▶ **EXCERPT TO READ**:
-=-=-=-=-
Chocolate Thumbprint Cookies with Rich Chocolate Ganache Recipe
These Chocolate Thumbprint Cookies are rich, chocolaty delights featuring a soft cocoa-infused cookie base with an indulgent semi-sweet chocolate ganache center. Perfect for chocolate lovers, these cookies combine the tender crumb of buttery cocoa dough with a smooth, creamy ganache filling and optional festive sprinkles for added charm.
- Author: Logan
- Prep Time: 15 minutes
- Cook Time: 10 minutes
- Total Time: 1 hour 25 minutes
- Yield: About 34 cookies 1x
- Category: Dessert
- Method: Baking
- Cuisine: American
- Diet: Vegetarian
Dry Ingredients
- 1 1/2 cups (188 g) all-purpose flour, spooned and leveled
- 1/2 cup (40 g) cocoa powder (Dutch process)
- 1/2 tsp salt
- 1/2 tsp baking powder
Wet Ingredients and Sugars
- 3/4 cup (168 g) unsalted butter, softened
- 3/4 cup (165 g) light brown sugar, packed
- 1/4 cup (50 g) granulated white sugar
- 2 egg yolks, at room temperature
- 1 1/2 tsp vanilla bean paste or extract
Ganache
- 1 cup (200 g) semi-sweet chocolate chips
- 1/2 cup (120 ml) heavy whipping cream
Optional
- Nonpareils for sprinkling on top
- Prepare Dry Ingredients: In a medium bowl, whisk together the all-purpose flour, Dutch process cocoa powder, salt, and baking powder until well combined. Set aside for later use.
- Cream Butter and Sugars: In a large bowl, use an electric mixer to cream the softened unsalted butter with the light brown sugar and granulated white sugar for about two minutes until the mixture is light and fluffy.
-=-=-=-=-
▶ **EXERCISE GOAL**: According to the cookie recipe, how many cookies does one batch make? The listing has nothing to do with this.

▶ **ITEMS**:
-=-=-=-=-
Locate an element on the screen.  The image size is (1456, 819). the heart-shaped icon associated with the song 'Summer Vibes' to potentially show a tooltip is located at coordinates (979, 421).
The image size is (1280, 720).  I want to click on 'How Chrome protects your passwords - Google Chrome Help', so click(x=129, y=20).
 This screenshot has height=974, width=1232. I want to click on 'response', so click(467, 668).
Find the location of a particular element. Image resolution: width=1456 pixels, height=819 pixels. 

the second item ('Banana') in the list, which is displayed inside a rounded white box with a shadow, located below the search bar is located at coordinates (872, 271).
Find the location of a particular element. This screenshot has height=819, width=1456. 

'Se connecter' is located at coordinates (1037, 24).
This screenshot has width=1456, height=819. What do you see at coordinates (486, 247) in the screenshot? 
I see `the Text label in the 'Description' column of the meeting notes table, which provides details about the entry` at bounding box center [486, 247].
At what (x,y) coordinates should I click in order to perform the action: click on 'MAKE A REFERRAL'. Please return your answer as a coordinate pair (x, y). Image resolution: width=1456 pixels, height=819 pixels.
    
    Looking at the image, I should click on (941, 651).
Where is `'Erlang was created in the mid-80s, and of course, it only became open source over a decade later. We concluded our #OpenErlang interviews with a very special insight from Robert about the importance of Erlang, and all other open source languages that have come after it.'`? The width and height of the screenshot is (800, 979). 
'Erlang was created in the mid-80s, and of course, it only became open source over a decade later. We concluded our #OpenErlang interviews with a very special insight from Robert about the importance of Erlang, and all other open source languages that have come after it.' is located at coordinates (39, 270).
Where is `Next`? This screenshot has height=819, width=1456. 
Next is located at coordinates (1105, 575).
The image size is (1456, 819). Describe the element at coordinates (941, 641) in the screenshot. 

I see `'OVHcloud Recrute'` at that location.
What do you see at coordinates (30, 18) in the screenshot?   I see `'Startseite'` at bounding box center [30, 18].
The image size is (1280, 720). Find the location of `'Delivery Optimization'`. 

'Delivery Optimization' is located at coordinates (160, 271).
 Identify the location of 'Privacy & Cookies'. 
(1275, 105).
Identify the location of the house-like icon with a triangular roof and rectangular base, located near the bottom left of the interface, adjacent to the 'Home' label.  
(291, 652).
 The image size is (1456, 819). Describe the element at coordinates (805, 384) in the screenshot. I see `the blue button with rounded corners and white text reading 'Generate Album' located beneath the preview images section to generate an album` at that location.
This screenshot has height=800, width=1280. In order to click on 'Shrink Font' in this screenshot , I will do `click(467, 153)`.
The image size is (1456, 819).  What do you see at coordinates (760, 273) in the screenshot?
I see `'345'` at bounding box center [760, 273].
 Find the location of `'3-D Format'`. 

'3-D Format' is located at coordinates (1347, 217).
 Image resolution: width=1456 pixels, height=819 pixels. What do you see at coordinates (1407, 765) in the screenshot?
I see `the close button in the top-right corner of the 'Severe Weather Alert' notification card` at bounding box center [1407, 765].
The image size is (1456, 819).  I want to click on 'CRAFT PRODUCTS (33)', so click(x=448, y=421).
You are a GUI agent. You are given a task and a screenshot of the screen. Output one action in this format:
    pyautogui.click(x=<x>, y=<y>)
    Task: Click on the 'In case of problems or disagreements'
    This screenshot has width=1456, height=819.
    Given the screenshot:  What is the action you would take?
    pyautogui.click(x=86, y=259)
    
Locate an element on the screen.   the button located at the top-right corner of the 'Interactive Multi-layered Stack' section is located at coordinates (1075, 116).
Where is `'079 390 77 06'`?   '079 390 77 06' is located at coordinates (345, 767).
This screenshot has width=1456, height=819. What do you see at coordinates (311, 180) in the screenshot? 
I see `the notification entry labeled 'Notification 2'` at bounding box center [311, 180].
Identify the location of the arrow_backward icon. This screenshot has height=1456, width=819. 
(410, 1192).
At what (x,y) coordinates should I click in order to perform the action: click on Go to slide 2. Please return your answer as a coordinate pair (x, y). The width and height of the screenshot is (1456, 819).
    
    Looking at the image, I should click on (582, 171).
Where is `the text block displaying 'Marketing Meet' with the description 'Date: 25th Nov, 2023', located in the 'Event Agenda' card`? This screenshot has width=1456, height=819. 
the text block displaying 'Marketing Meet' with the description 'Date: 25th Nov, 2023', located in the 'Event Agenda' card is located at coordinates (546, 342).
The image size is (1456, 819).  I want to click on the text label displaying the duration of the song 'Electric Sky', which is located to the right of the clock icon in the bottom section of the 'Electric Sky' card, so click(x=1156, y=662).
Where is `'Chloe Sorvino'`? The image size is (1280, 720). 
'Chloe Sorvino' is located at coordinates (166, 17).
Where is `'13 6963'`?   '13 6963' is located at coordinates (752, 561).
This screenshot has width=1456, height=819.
-=-=-=-=-
▶ **COMPLETED EXERCISE**: About 34 cookies.